Il parlait très-gravement ; mais elle prit la chose en plaisanterie, et laissa échapper un rire étouffé.

« Allons, dit-il avec une douceur inusitée, vous êtes jeune, de bonne mine, et, je crois, d’un bon caractère. Vous êtes frivole, et vous vous plaisez à l’être, sans nul doute ; mais vous devez avoir du cœur.

— Je ne l’ai toujours pas donné tout entier, je vous assure, dit Merry hochant sa tête avec malice et arrachant des brins d’herbe.

— Vous en avez donc donné déjà quelque chose ? »
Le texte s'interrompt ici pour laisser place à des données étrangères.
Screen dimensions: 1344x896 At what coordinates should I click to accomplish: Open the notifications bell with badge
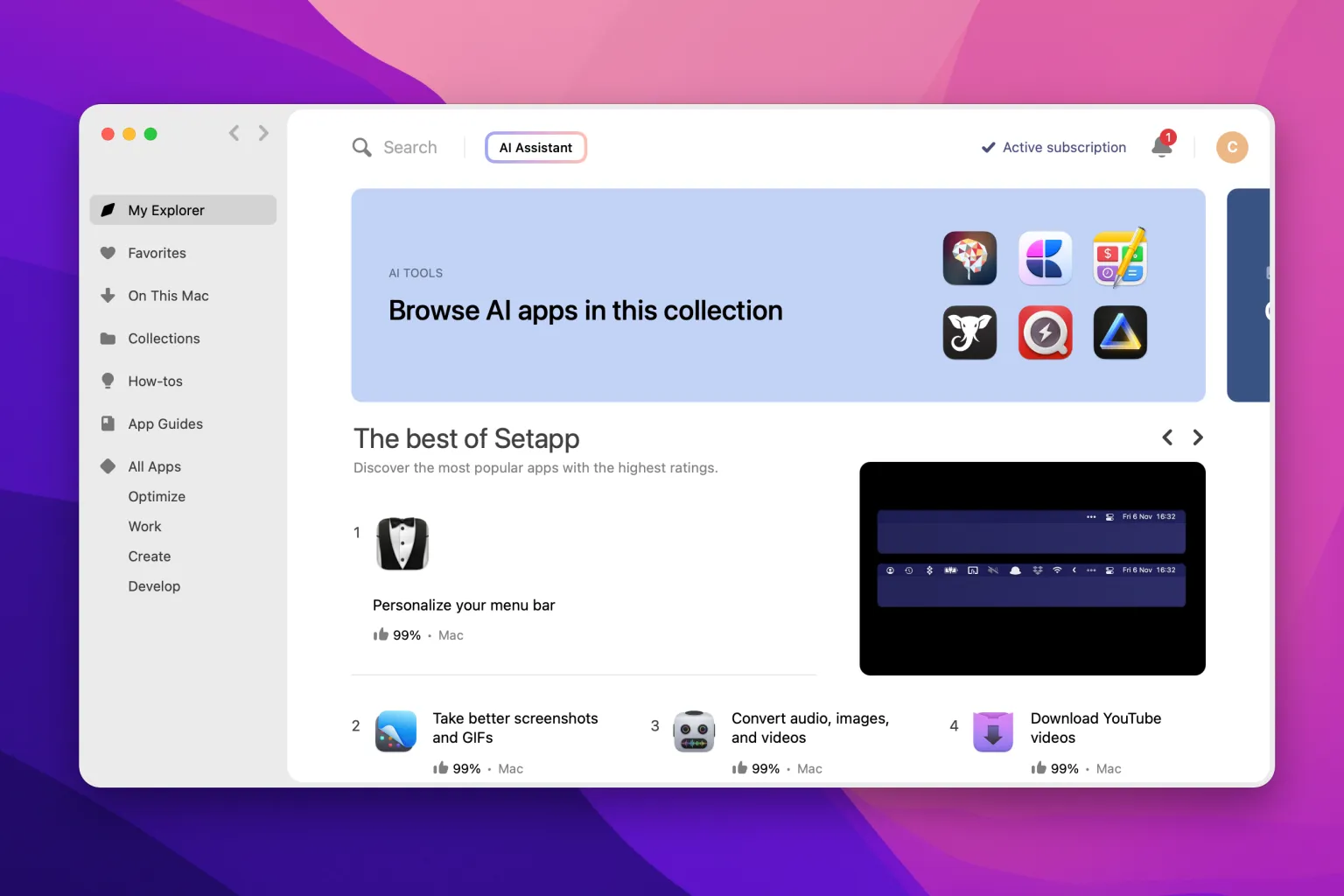click(x=1161, y=147)
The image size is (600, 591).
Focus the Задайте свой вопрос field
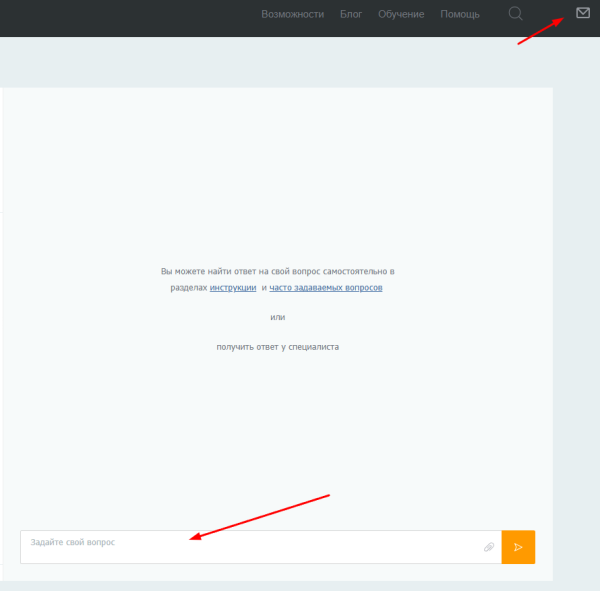click(250, 547)
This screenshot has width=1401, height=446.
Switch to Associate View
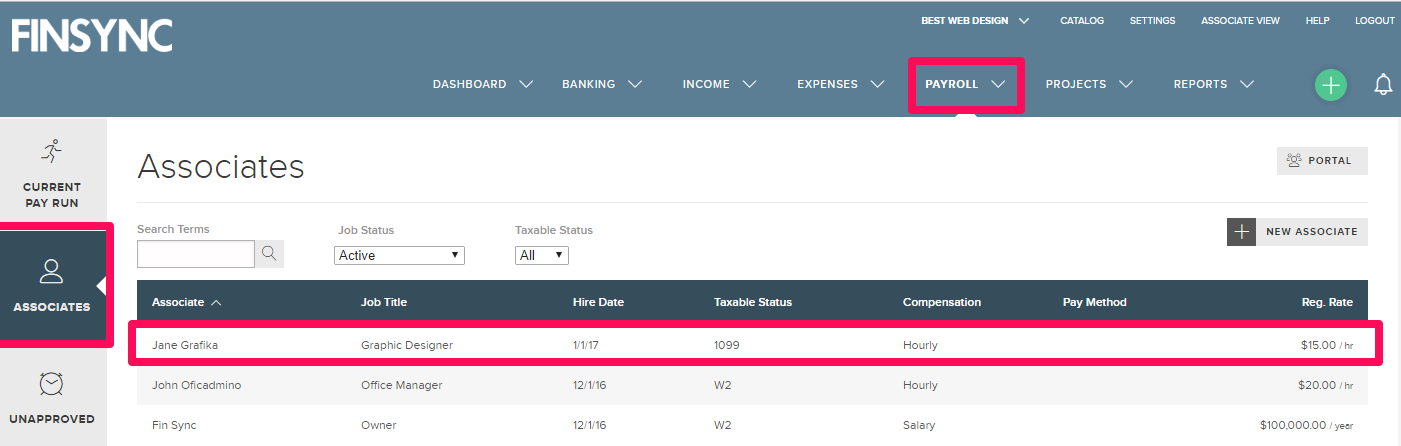1240,20
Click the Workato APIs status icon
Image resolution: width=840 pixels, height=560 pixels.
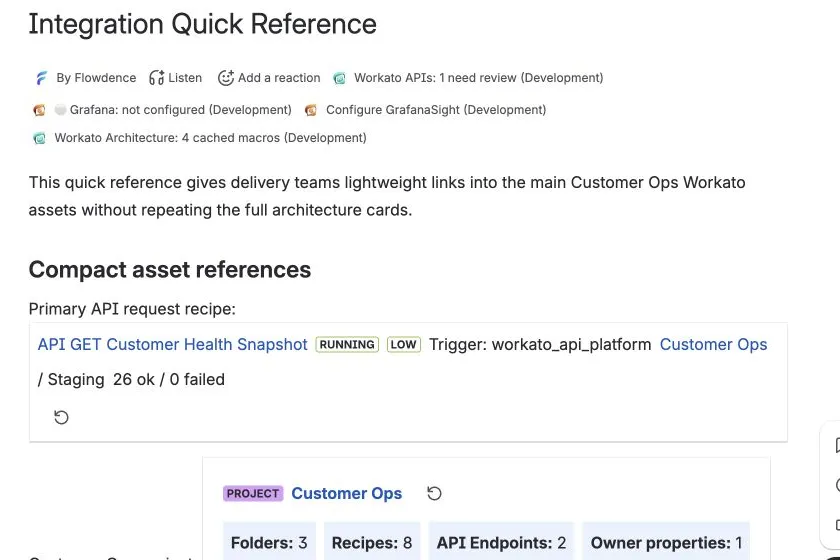(x=340, y=79)
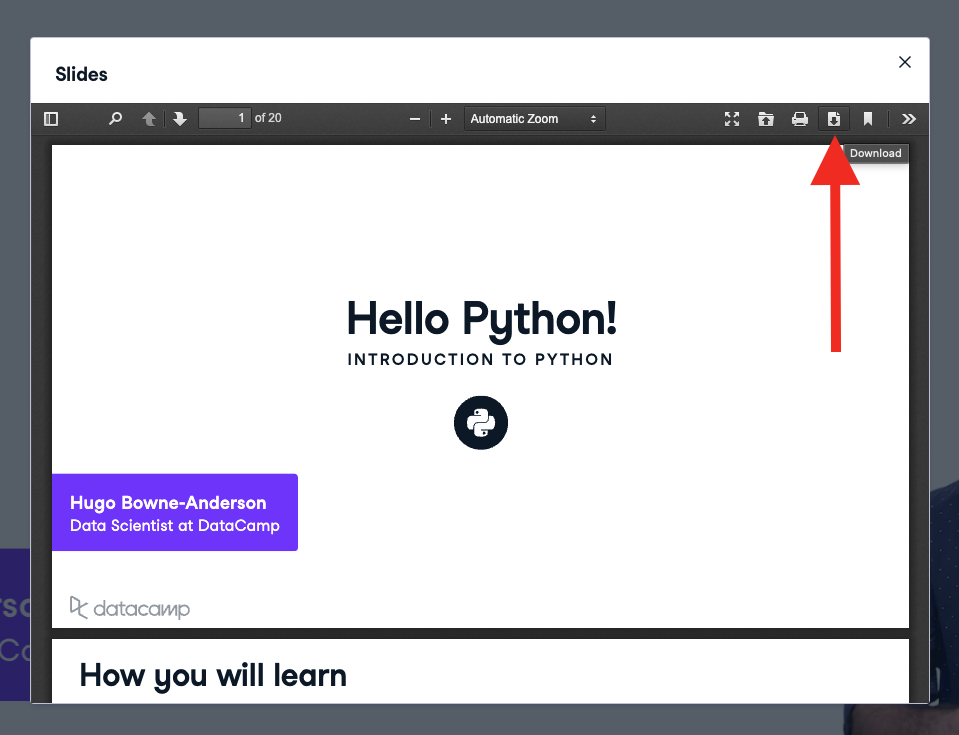Image resolution: width=959 pixels, height=735 pixels.
Task: Toggle the PDF sidebar panel
Action: (51, 119)
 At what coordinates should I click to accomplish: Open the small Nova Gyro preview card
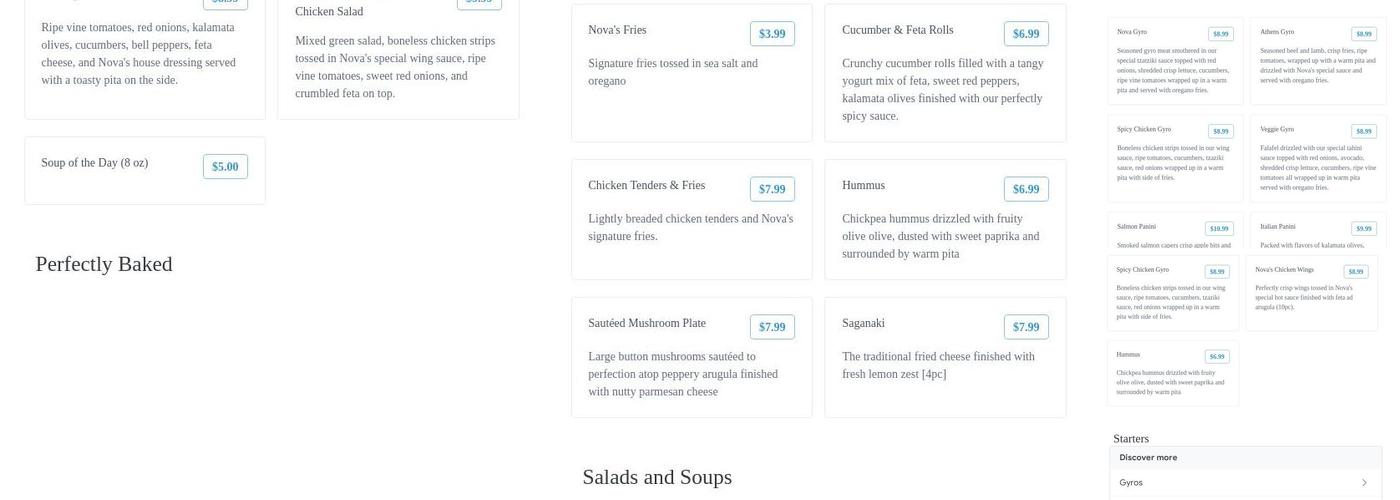point(1174,61)
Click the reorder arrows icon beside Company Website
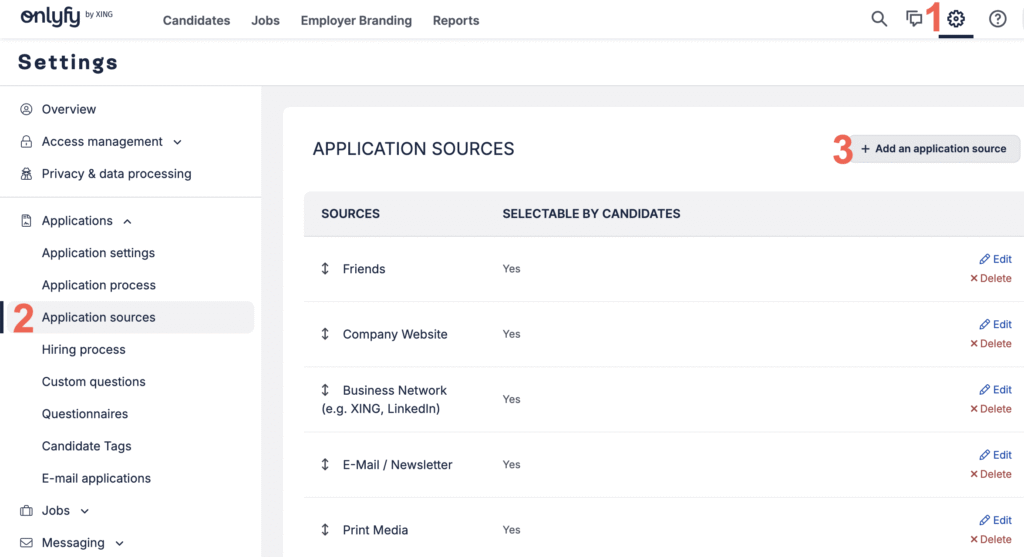The width and height of the screenshot is (1024, 557). (x=325, y=334)
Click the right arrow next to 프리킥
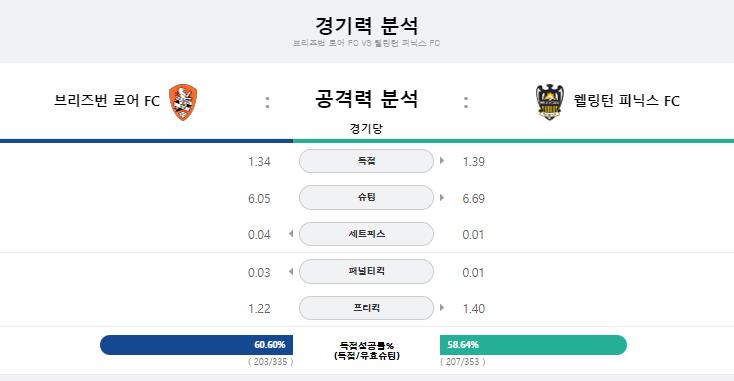The image size is (734, 381). tap(442, 308)
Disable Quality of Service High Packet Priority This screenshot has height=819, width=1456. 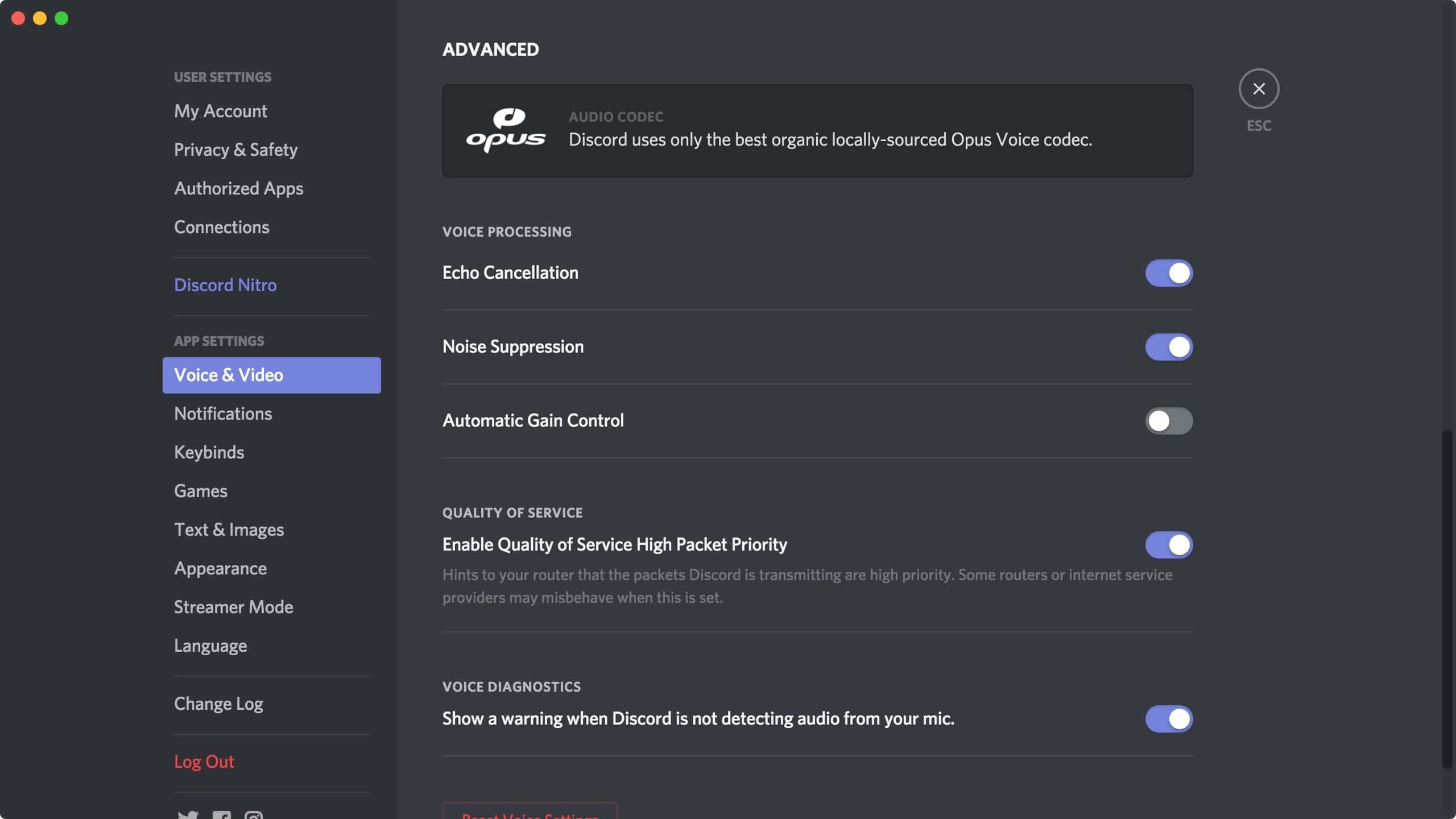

Elle rejeta les brins d’herbe, tourna son regard de côté, mais ne répondit rien.

Martin répéta sa question.

« Mon Dieu ! cher monsieur Chuzzlewit ! Il faut m’excuser… Vous êtes si bizarre !

— Si c’est être bizarre que de désirer savoir si vous aimez le jeune homme qui, m’a-t-on dit, doit vous épouser, je suis très-bizarre ; car tel est assurément mon désir.

— C’est un monstre, vous savez, dit Merry en faisant la moue.

— Alors vous ne l’aimez donc pas ? répliqua le vieillard. Est-ce là ce que vous voulez dire ?

— Certainement, cher monsieur Chuzzlewit, je suis sûre de lui avoir dit cent fois par jour que je le hais. Vous avez dû vous-même m’entendre le lui dire.

— Souvent, dit Martin.

— Et c’est exact, c’est positif, s’écria Merry.